- Exercise set -
A – Please reproduce the stretch of the PanDA review thread from "MichelleGower · 2021-09-27T19:49:31Z" through "directory before submitting?)".
B – What value does the PanDA review thread give for idds_server?

--- Start Source passage ---

DM-31900: Compute site changes for PanDA #47

SergeyPod · 2021-09-24T15:53:00Z

…uration file

timj · 2021-09-25T01:11:52Z

python/lsst/ctrl/bps/wms/panda/conf_example/pipelines_check_execution_butler_idf.yaml

-  #command3: "${DAF_BUTLER_DIR}/bin/butler collection-chain {butlerConfig} {output} --mode=prepend {outCollection}"
+  mergePreCmdOpts: "{defaultPreCmdOpts}"
+  command1: "${DAF_BUTLER_DIR}/bin/butler {mergePreCmdOpts} transfer-datasets  {executionButlerDir} {butlerConfig} --collections {outCollection}"
+  command2: "${DAF_BUTLER_DIR}/bin/butler {mergePreCmdOpts} collection-chain {butlerConfig} {output} --flatten --mode=extend {inCollection}"


I thought we were going to use an include file to pick up the execution butler configuration so that we didn't have to write down the commands for panda and separately for condor? Maybe just over-riding defaultPreCmdOpts?

All of this executionButler section will become bps defaults in this next release (unless someone reports a problem that can't be fixed by then). It should just be an include (and if everyone on the IDF should be using it the include should go in the common IDF submission YAML - hmmm, I should go test whether "nested" includeConfigs work)

needs further discussion

MichelleGower

I think there needs to be a discussion about a shared IDF site yaml that has the defaults for the IDF. Under the assumption that the yaml works, the changes could be merged. However, I don't know that the spirit of the "config cleanup" was completely met.

MichelleGower · 2021-09-27T19:49:31Z

python/lsst/ctrl/bps/wms/panda/conf_example/pipelines_check_execution_butler_idf.yaml

@@ -1,13 +1,13 @@
 includeConfigs:
- ${CTRL_BPS_DIR}/python/lsst/ctrl/bps/wms/panda/conf_example/pipelines_check_idf.yaml
+- pipelines_check_idf.yaml


Does this work? (Or are you assuming folks copy the files out of this directory into the same directory before submitting?)

I am assuming files a copied for customization

MichelleGower · 2021-09-27T19:51:09Z

python/lsst/ctrl/bps/wms/panda/conf_example/pipelines_check_execution_butler_idf.yaml

@@ -1,13 +1,13 @@
 includeConfigs:
- ${CTRL_BPS_DIR}/python/lsst/ctrl/bps/wms/panda/conf_example/pipelines_check_idf.yaml
+- pipelines_check_idf.yaml


 #PANDA plugin specific settings:
 idds_server: "https://aipanda015.cern.ch:443/idds"
 placeholderParams: ['qgraphNodeId', 'qgraphId']


Both of the above won't change, so they probably should not be in normal user-level submit yaml.

--- End Source passage ---
--- Start Given information ---

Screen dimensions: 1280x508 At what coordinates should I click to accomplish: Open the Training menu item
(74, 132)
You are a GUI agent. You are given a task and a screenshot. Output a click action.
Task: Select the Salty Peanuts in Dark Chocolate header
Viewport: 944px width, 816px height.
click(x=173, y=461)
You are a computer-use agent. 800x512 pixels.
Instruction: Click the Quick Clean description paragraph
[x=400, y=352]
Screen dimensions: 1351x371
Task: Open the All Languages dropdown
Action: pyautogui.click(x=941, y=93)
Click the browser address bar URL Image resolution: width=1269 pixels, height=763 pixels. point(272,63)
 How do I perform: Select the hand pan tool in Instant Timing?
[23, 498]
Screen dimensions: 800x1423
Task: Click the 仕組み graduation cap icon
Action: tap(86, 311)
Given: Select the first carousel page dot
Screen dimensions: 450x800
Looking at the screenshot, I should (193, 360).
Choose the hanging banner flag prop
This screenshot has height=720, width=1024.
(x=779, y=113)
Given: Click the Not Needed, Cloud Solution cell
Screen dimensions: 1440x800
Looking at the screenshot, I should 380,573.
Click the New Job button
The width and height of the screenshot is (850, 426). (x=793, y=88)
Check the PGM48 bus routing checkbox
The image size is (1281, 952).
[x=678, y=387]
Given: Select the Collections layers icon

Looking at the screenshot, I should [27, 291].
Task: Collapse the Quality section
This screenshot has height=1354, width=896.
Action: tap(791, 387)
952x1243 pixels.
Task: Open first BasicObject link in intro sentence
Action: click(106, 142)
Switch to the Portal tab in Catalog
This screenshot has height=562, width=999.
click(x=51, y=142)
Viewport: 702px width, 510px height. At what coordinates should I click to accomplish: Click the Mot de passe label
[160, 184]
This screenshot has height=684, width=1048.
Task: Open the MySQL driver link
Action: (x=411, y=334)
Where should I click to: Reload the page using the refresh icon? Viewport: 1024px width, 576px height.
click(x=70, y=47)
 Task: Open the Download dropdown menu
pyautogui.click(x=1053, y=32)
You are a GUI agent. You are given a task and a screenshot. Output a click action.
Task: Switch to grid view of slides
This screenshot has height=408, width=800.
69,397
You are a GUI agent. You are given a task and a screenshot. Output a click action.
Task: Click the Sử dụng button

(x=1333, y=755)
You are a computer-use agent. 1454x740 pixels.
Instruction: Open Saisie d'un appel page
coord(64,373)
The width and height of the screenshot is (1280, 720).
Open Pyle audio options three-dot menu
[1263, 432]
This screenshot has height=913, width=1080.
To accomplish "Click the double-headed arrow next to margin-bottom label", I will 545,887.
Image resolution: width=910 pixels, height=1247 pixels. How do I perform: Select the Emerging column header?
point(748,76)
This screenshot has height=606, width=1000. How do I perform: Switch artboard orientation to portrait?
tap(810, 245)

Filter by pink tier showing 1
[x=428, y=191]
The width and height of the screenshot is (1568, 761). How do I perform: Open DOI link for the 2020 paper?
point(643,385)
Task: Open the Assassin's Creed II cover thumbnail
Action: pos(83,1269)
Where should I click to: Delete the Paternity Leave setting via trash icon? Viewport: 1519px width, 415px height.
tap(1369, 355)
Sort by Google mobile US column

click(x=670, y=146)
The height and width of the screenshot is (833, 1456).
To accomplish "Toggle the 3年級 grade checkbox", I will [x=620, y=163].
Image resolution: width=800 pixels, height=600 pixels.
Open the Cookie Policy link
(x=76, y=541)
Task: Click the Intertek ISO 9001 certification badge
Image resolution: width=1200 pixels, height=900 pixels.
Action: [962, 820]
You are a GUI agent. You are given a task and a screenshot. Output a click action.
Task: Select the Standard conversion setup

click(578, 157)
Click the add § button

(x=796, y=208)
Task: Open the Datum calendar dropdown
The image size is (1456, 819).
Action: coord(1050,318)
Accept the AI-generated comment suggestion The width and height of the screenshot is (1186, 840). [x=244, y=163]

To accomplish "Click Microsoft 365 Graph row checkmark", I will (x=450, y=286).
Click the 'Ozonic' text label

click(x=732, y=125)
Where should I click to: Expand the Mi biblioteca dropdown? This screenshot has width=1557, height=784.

--- End Given information ---

- Task results -
A –
MichelleGower · 2021-09-27T19:49:31Z

python/lsst/ctrl/bps/wms/panda/conf_example/pipelines_check_execution_butler_idf.yaml

@@ -1,13 +1,13 @@
 includeConfigs:
- ${CTRL_BPS_DIR}/python/lsst/ctrl/bps/wms/panda/conf_example/pipelines_check_idf.yaml
+- pipelines_check_idf.yaml


Does this work? (Or are you assuming folks copy the files out of this directory into the same directory before submitting?)

B – https://aipanda015.cern.ch:443/idds